I got some interesting results after running more tests - discretizing the columns individually rather than in batch. At first it seemed that the algorithm had trouble with the UniqueKey column. Not surprisingly, it does not find any splits for this column (-Inf, Inf), but it takes a very long time to do it. When I binned 4 of the columns individually, these are the results I got:

UniqueKey = 76 seconds ClosedDate = 30 seconds X Coordinate = 13 seconds Longitude = 11 seconds

However, if I removed UniqueKey from the maxBins=100, maxByPart=10000 test, it still took 86 seconds.

Lastly, I changed the order of running the columns individually. Now, not only does "UniqueKey" take only 1 second to run instead of 76, but "X Coordinate" and "Longitude" produce different splits than they did when run with a different order!
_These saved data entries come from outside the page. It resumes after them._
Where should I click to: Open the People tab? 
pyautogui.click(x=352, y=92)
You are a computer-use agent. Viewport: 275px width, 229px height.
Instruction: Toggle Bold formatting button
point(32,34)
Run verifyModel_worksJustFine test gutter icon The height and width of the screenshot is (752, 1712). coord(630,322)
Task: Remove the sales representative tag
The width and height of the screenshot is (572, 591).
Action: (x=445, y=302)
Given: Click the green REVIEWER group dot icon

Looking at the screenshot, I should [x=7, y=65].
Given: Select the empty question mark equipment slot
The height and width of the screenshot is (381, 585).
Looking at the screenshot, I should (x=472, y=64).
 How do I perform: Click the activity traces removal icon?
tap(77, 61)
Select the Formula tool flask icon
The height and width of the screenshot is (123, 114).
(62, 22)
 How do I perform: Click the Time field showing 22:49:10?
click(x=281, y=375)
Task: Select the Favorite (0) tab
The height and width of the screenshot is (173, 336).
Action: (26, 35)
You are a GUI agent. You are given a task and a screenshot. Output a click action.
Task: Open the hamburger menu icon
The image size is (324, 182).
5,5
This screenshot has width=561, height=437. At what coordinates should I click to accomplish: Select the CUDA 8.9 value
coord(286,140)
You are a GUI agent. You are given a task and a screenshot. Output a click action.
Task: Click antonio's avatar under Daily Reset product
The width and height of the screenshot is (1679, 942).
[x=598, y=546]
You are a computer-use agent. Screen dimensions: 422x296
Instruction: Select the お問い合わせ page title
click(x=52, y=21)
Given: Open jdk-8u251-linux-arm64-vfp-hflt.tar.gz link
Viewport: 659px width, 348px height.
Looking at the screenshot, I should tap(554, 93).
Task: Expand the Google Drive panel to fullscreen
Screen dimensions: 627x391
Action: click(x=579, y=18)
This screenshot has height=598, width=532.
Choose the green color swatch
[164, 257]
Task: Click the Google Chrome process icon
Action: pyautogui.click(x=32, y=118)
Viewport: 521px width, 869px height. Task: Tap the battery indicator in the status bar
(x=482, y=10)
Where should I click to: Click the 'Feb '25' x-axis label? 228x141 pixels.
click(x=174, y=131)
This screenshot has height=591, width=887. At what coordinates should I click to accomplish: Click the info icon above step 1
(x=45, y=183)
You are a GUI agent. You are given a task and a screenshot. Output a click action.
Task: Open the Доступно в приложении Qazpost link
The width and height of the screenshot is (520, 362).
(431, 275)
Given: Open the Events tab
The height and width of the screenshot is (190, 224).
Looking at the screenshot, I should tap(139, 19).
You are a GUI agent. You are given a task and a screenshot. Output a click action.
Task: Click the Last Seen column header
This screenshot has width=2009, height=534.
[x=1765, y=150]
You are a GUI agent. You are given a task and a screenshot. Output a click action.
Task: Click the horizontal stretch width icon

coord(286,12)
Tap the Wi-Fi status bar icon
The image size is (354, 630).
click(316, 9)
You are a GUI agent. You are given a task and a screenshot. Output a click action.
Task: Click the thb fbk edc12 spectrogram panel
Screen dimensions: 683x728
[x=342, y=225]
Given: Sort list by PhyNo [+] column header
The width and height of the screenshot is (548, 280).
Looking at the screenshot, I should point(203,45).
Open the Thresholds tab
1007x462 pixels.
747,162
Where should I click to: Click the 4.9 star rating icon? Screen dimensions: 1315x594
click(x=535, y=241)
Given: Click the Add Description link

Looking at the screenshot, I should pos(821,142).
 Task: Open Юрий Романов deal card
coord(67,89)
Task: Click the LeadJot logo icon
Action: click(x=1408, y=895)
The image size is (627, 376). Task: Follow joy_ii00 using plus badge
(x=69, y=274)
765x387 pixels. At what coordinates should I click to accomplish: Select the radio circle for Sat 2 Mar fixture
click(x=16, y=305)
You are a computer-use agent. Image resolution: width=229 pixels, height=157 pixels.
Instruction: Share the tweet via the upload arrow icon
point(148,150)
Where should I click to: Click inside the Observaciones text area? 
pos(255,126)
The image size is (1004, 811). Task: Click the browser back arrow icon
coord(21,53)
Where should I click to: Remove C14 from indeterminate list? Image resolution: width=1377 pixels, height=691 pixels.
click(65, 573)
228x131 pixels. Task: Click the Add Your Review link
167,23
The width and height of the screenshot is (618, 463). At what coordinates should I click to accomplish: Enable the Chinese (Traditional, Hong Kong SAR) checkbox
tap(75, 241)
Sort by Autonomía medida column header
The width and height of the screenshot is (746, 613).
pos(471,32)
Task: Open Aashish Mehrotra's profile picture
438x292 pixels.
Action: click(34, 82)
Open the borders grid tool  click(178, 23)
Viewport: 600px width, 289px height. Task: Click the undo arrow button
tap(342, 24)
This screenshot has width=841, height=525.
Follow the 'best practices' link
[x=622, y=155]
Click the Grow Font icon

ClosedDate = 31 seconds X Coordinate = 14 seconds Longitude = 12 seconds UniqueKey = 1 second

sramirez commented 8 years ago

The algorithm is optimized for obtaining all splits in a single step. Then, it isn't a good idea to run the algorithm on each column. The performance would degrade a lot using this scheme. I suppose you have used the individual scheme.

I'm pretty sure that the number of distinct points for every attribute is less than 10,000 points. If not, you can increase this value to 100,000. The idea is not to control the number of distinct points to avoid to run the procedure for big attributes.

Could you give more info. about the dataset and the execution?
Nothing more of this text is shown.